Supplied entries:
*****

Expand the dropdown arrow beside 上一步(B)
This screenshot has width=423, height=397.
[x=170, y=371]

*****

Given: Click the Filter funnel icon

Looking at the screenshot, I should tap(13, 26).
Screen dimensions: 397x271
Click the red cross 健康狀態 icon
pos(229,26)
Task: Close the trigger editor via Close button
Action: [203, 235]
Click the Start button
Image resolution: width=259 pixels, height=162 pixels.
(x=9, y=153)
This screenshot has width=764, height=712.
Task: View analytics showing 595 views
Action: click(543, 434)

*****

What the task requires:
Above is a listing; print exactly its lines from the one with "Given: Click the Filter funnel icon" through the one with "Click the Start button", and no other lines.

Task response:
Given: Click the Filter funnel icon

Looking at the screenshot, I should tap(13, 26).
Screen dimensions: 397x271
Click the red cross 健康狀態 icon
pos(229,26)
Task: Close the trigger editor via Close button
Action: [203, 235]
Click the Start button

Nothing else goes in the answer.